Scan the data below for the string "accomplish". Copy every line where it appears.

| INFORMATION SUPPLIED |
....

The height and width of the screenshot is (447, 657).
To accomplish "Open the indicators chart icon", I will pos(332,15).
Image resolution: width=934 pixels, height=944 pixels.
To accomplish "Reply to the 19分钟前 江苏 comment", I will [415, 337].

....

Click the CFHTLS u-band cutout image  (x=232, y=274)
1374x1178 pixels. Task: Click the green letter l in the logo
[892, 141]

....

| THE COMPLETED TASK |
To accomplish "Open the indicators chart icon", I will pos(332,15).
To accomplish "Reply to the 19分钟前 江苏 comment", I will [415, 337].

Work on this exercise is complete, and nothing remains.